He detonated another satellite. He had to ensure that the incoming fleet would engage the alien ships in combat. Thinking of the long term good, he made sure the exploding satellite gave a short burst of its control thrusters first, so that the debris would fall directly onto the evac route from the planet.

           
Daoud set a trajectory to orbit the planet and head for the wormhole, shielded by Fall's mass. He escaped and left his nascent war behind.

 

The evac ship called the
Eagles Dare
's formed a comms bridge outside the Colony and brought Kate's displays to life. Information from the surface flooded her holo displays like rain after a drought. Relief washed through her. Finally she could see.

           
Almost as soon as the holos came to life, they blinked off. A single symbol replaced them:
em
-pulse; a nuclear attack. After a few seconds the holo came back to scratchy life. The mining tunnels had been targeted. Farm pods first and now mining.

           
“Djembe, update for you. The Colony's food production and supply lines for processing the minerals have been cut off. Feed the data into your consequence map.”

           
The
Eagles Dare
had come to a halt, holding position ten kilometres up. It was tracking the remains of a Colony defensive ship falling through the atmosphere. Kate opened a link to the hangar bay, “Pilot, cancel evac. Colony ships are under attack. Bring the
Eagles Dare
back in.”

           
Where was Daoud? She searched for his signal in the Colony's myriad information lines. They all came back empty. She glowered. The anger rose again.

           
“So it was a trap.” She sat back from the command holos.

           
Nearly everyone was in bunkers now.
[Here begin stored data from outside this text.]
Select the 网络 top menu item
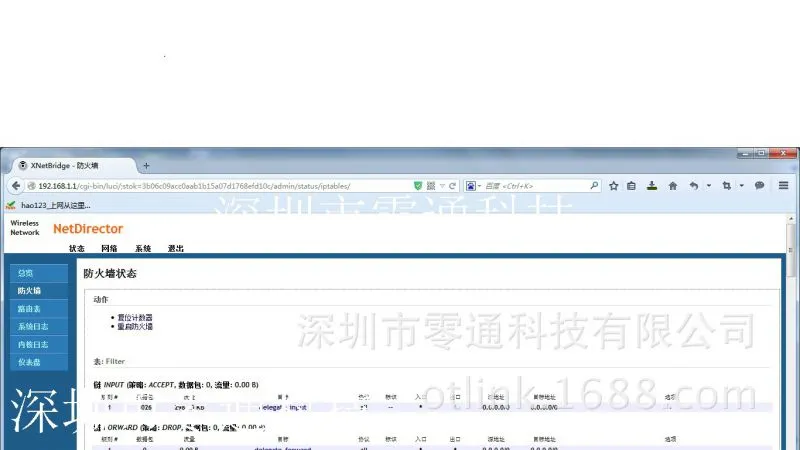800x450 pixels. tap(109, 248)
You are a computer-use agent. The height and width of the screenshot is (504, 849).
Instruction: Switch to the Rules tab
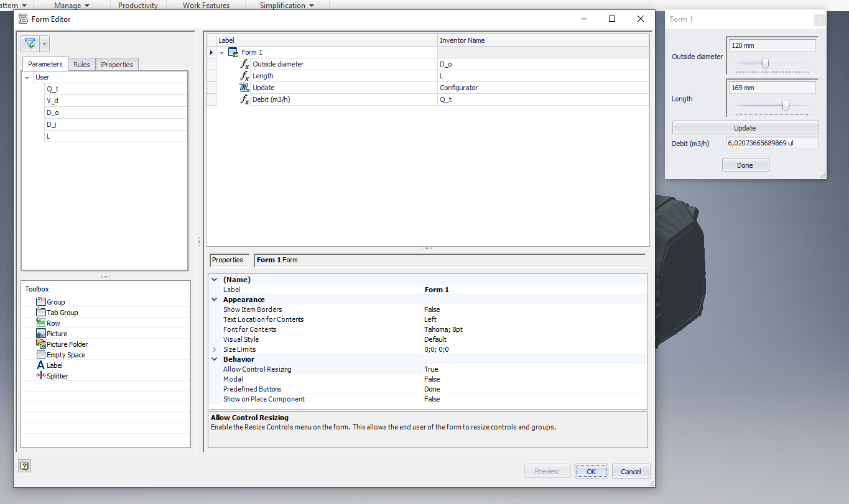pyautogui.click(x=81, y=64)
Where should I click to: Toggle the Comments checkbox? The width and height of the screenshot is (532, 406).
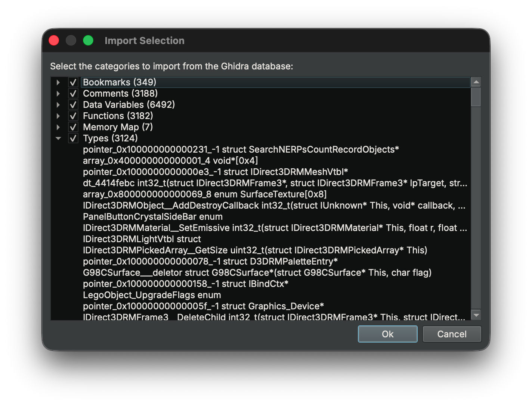73,94
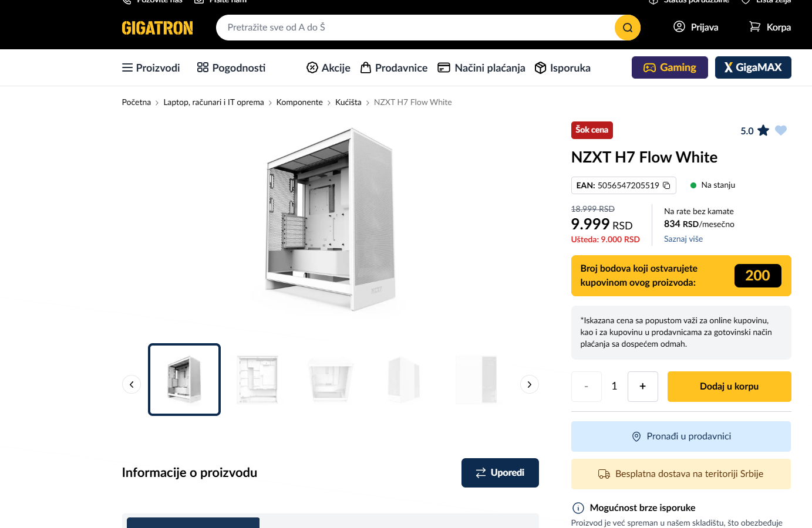Open Pogodnosti menu item

(231, 67)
The hangar bay signalled that it was sending its evacuees to the Colony's depths. They would not be leaving after all. The Colony's water, waste and energy flows were under control. Emergency food processors in the bunkers were coming on line.

           
For a moment she had felt in supreme control, performing the tasks of an AI. The Colony had lived, moved, breathed, survived through her. She had lost sight of her self-conscious mind and become one with its information flow. A glimpse of what Verigua must be, perhaps.

           
After so much uncertainty, wishing she was home, hoping for a promotion, unable to cope with the responsibility she'd been given, she had finally found her focus, only to find it was too late. “You can only fight the devil if you know he exists.” Kate pinched the bridge of her nose.

           
The
Eagles Dare
was starting its return to base.

           
One of the Colony's security personnel appeared in holo, “Incoming message. Priority One.”

           
“Put it through.”

           
Admiral Kim's head appeared in front of her. “This is Admiral Kim to planet Fall. We understand you are under attack. Report.”

           
“Admiral Kim, it's General Leland. The Colony has suffered significant damage. Farming pods destroyed. Major seismic damage to the structure. A nuclear detonation; the mineral supply is compromised. One of my team's gone. We are making first contact with an alien species. Reports show they've destroyed a defensive ship.”

           
Kim stared from the holo, “First contact?”

           
“Yes, Ma'am.”

           
“And Daoud?”

           
“I tried, Admiral. The Administrator...”

           
“Where is he?”

           
“Unknown.”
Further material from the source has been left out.